Chapter 9: Combat Stress By Taking Back Control
Beyond the individual toughening regimens, there are some other changes we can make in our lives to reduce stress in the workplace. You see, novelty, uncertainty, and uncontrollability seem to worsen our stress, and these factors are endemic to the markets themselves. Over time, this chronic stress affects our health, risk-aversion, and financial market instability. So what can we do to alleviate these pathological conditions?
The Whitehall Studies looked at the health consequences of job insecurity and uncontrollability in the British civil service. They found that uncertainty among employees led to an increase in hypertension, cholesterol levels, and heart disease. Reducing that uncertainty and giving people even a small amount of control can have noticeable healing effects. For instance, doctors found that patients experiencing pain suffered more when they didn’t know when they would get their next round of pain medication. However, for those who could administer the painkillers themselves, the amount used dropped.
By removing the uncertainty and uncontrollability, the patients had less of a need for painkillers. You see, pain is a signal telling us to keep off damaged tissue. During times of stress, that signal warns us that we are in greater danger of doing more damage. But when that stress is removed, the signal is no longer quite as strong. Now, patient-controlled analgesia, as it is now called, has become standard practice in many hospitals. But can we control our stress in the workplace?
While we can’t control the financial markets, we can control our bodies, including what we eat, how often we exercise, who we spend time with, and more. By doing this, we gain some control over our lives. Of course, this may not prevent you from losing money or getting fired, but it can help reduce the long-term damage to your body. Finally, a powerful antidote to the physical damage brought upon by uncertainty and uncontrollability is social support. In fact, social support can have an incredibly powerful effect as seen in a study conducted in Sweden. Researchers interviewed 752 men, asking them to indicate how many serious life events had occurred to them recently, such as divorce or financial troubles.
Seven years later, the researchers followed up on the men. The death rate among those who had reported being chronically stressed was three times higher than those who had reported no stress. However, among the men who did report stress, those who had a supportive circle of friends and family showed no correlation at all between stressful life events and increased mortality.
Chapter 10: Final Summary
As you’ve learned, traders in the stock market engage in irrational, volatile behavior.

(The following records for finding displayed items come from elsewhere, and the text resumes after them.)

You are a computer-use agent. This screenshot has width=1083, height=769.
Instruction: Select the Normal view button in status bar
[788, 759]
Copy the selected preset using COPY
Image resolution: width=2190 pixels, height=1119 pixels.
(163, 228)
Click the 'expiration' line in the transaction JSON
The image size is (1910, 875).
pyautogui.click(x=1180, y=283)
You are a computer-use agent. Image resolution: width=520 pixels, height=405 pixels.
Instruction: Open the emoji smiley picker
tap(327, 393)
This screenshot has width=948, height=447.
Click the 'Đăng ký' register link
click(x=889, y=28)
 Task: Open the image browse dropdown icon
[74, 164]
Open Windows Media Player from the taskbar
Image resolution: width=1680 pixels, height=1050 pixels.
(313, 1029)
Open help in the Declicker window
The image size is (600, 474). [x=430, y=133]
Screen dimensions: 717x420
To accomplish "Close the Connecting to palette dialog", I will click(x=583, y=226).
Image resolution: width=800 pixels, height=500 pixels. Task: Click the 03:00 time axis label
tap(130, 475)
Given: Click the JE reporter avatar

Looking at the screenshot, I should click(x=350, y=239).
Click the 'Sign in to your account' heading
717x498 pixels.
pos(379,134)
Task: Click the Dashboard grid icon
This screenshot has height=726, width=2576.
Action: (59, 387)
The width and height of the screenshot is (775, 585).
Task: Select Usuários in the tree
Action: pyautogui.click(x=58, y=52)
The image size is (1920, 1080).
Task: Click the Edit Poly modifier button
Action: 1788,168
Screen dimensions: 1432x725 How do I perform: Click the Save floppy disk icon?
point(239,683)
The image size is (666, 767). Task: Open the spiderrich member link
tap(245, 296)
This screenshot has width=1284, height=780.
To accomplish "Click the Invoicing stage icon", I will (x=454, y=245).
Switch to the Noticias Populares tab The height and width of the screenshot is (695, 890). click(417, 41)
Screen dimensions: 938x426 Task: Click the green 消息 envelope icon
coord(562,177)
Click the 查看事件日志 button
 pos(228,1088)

But this isn’t necessarily caused by outside factors; instead, it’s influenced by their hormones, like testosterone and cortisol. During bear and bull markets, hormones like testosterone impact the traders’ decisions and make them more likely to take dangerous risks. However, if we simply diversify the trading floors by adding more women and older men, we can begin to stabilize the stock market. Today, the financial world desperately needs more long-term, strategic thinking, and women, especially, excel at this.